TO DO: Only the lines from the one containing "Task: Click the block cursor at less prompt" to the end of the data below belong in the answer, each repeated exactly; no pictures.

DATASET RECORDS:

+ + +

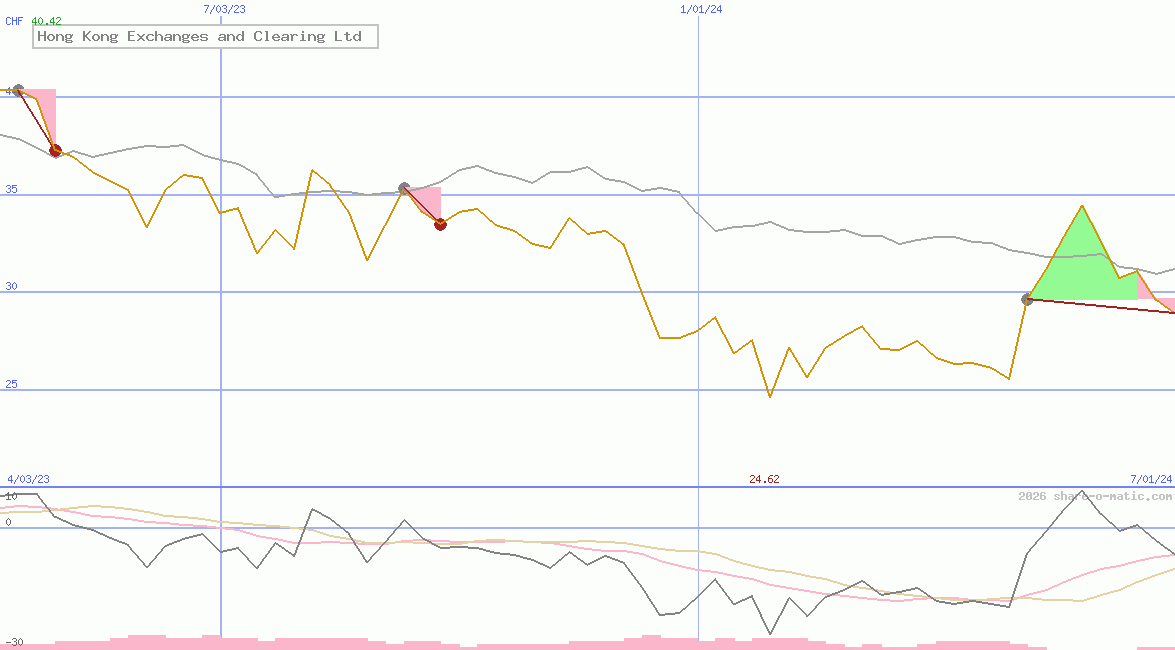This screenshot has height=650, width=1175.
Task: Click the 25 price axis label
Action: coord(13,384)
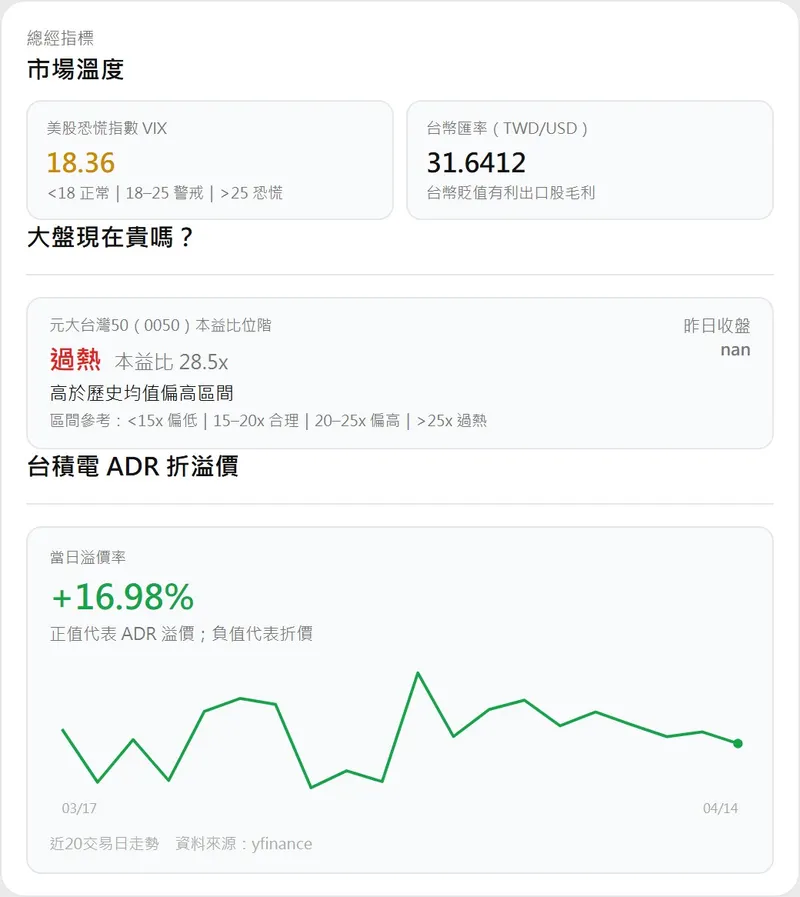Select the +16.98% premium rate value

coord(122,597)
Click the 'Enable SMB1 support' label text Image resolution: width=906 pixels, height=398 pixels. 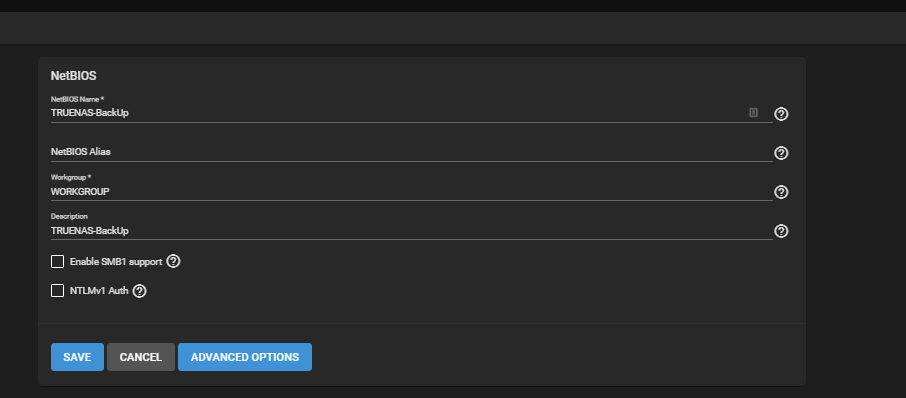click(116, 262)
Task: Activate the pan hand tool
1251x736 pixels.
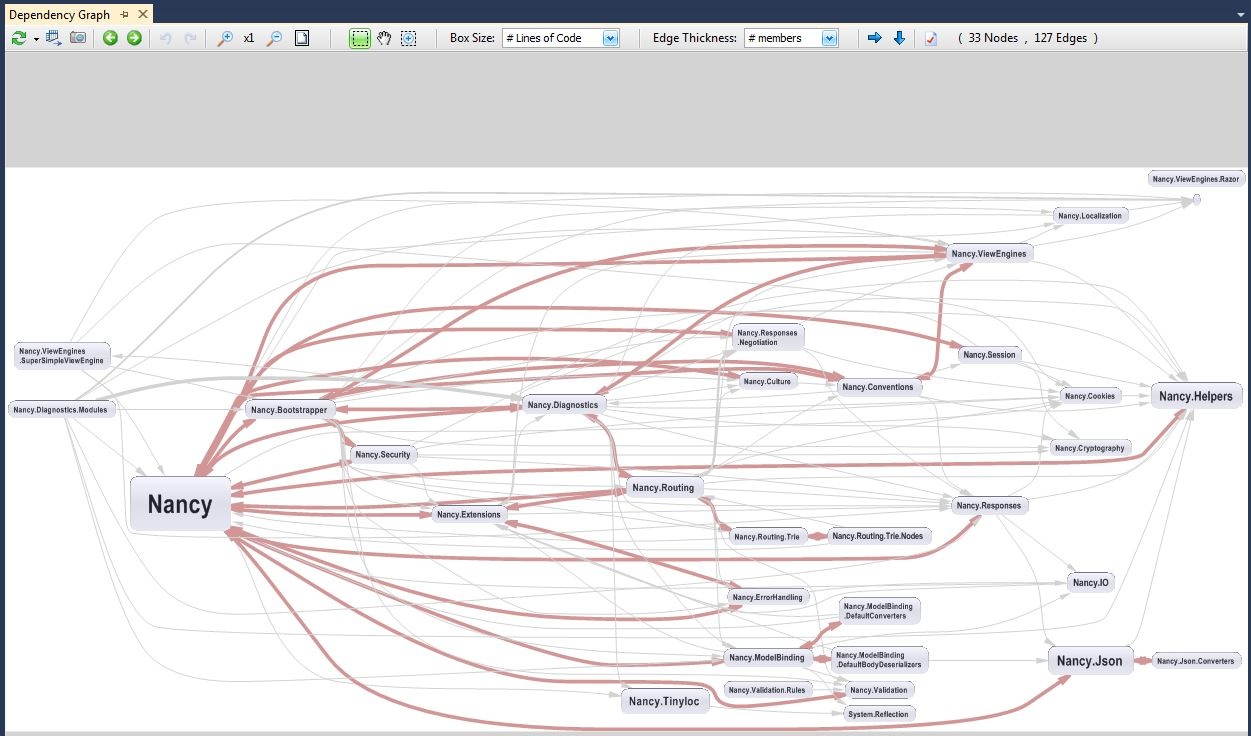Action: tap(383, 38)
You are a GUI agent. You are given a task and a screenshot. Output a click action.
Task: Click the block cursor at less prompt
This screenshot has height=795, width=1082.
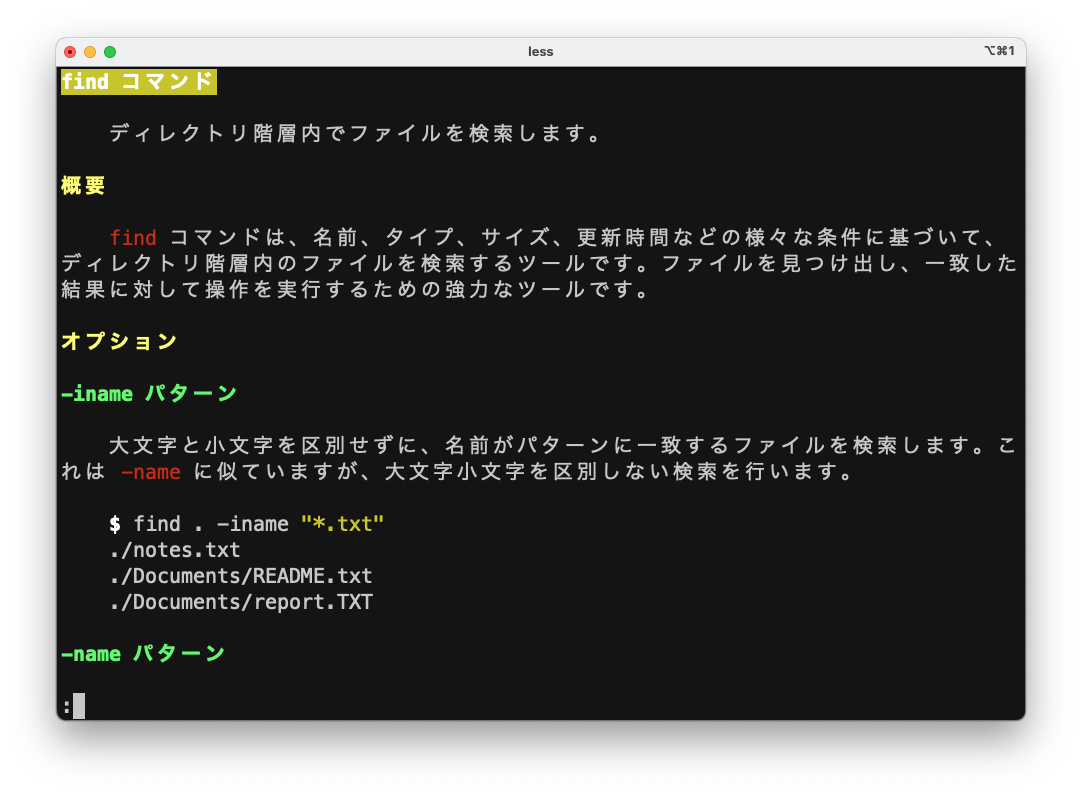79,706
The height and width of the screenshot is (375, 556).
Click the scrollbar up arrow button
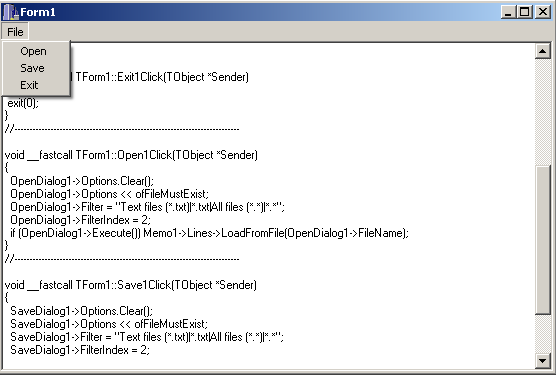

+ + +

SOLUTION TO THE EXERCISE:
Task: Click the block cursor at less prompt
This screenshot has height=795, width=1082.
79,706
The height and width of the screenshot is (375, 556).
Click the scrollbar up arrow button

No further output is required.